Developing a foothold on the moon will afford humans experience in operating away from earth's environment, helping to develop the technology needed for opening the space frontier -- practice for Mars and beyond. Griffin provides details on emerging models for a new crew exploration vehicle and booster rockets. NASA is attempting to take advantage of earlier designs for the sake of economy and speed _ "architecture with as little fuss and bother as possible, maximizing the use of things we already own." There will be plenty of commercial opportunities in these public missions, with NASA seeking to purchase launch and communication services as soon as available. And he envisions promoting international cooperation by offering seats in the lunar lander in exchange, in one example, for help in setting up a lunar habitat. "We don't want to return to the days where NASA does everything," says Griffin.
About the Speaker(s): Prior to being nominated as NASA Administrator, Griffin served as Space Department Head at Johns Hopkins University's Applied Physics Laboratory. He was previously President and Chief Operating Officer of In-Q-Tel, Inc., and also served in several positions within Orbital Sciences Corporation. Earlier in his career, Griffin served as Chief Engineer and as Associate Administrator for Exploration at NASA, and as Deputy for Technology at the Strategic Defense Initiative Organization.
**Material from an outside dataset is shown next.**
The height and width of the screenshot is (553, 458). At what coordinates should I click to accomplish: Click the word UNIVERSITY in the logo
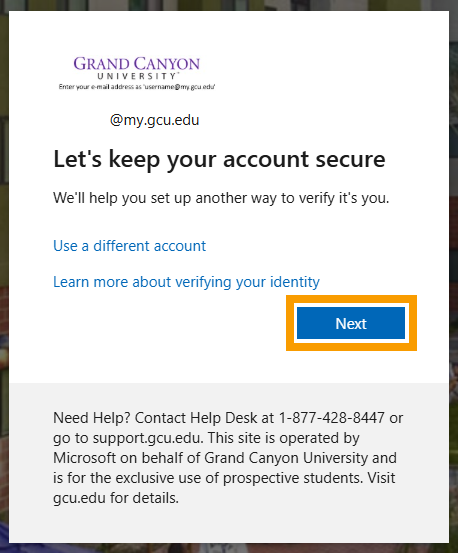(x=137, y=76)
Griffin received a bachelor's degree in Physics from Johns Hopkins University; a master's degree in Aerospace Science from Catholic University of America; a Ph.D. in Aerospace Engineering from the University of Maryland; a master's degree in Electrical Engineering from the University of Southern California; a master's degree in Applied Physics from Johns Hopkins University; a master's degree in Business Administration from Loyola College; and a master's degree in Civil Engineering from George Washington University.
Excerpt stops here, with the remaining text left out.